March 11, 1999
Please Note: This Opinion has been modified by Opinion 12-143, which advises that an individual subject to the Rules Governing Judicial Conduct may attend criminal proceedings involving his/her 4th degree relative by blood or marriage in any county where such proceedings are pending.
Digest: A judge may accompany his/her child to a small claims proceeding in which the child is a party, and may observe such proceeding as a member of the audience only if the proceeding is being held in another county and the judge is likely to remain an unknown observer.
Rule: 22 NYCRR 100.2(C); Opinion 90-26 (Vol.

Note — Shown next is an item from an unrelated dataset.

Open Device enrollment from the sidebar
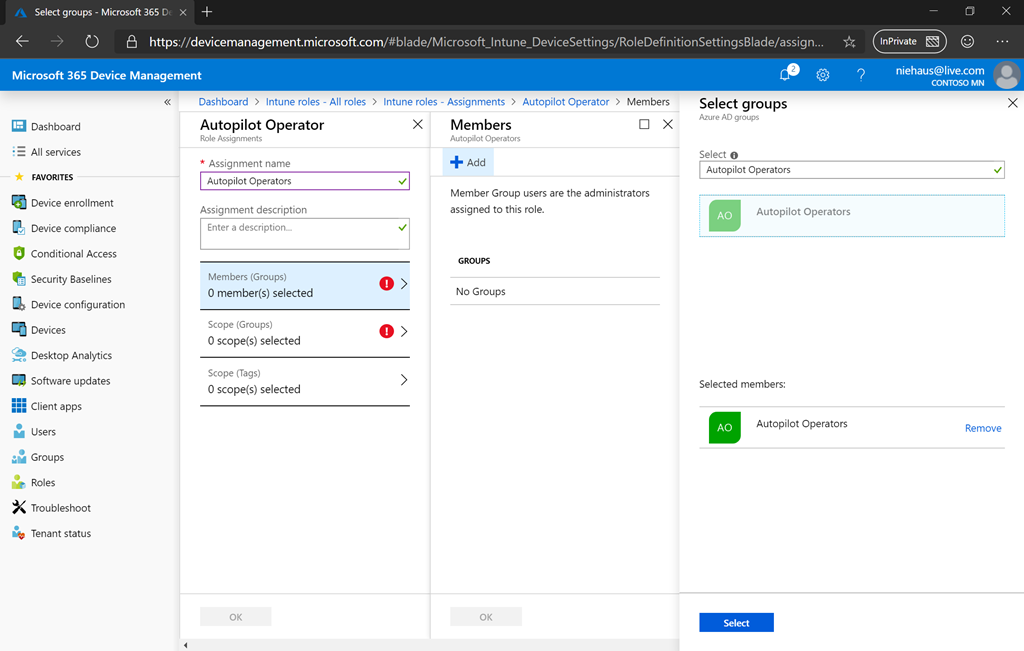1024x651 pixels. [x=72, y=202]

V).
A judge asks whether it is permissible to accompany his/her child to a small claims proceeding in which the child is a party and either sit in the audience and observe the proceeding or next to the child during the proceeding.
The Rules Governing Judicial Conduct prohibit a judge from lending the prestige of judicial office to advance the private interests of others or conveying or permitting others to convey the impression that they are in a special position to influence the judge. 22 NYCRR 100.2(C).

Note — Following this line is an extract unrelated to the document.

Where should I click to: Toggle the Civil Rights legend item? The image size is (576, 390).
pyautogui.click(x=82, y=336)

In Opinion 90-26 (Vol. V), this Committee advised that a judge who had children who were practicing attorneys was permitted to sit inconspicuously in the observer's area of a courtroom in order to view the children's performances. But, the Committee went on to say, the judge should not do this in any court located within the judge's own county nor should the judge observe in any court in any other county where it is likely that the judge may be recognized. Opinion 90-26 (Vol. V).
The Committee believes that the same considerations apply at least with equal force where the child is a party. Consequently, it is our opinion that the judge may accompany the child to a small claims proceeding, sit in the audience and observe the proceeding as a member of the audience, but only if the proceeding is in a county other than where the judge sits and where it is not likely that the judge is known.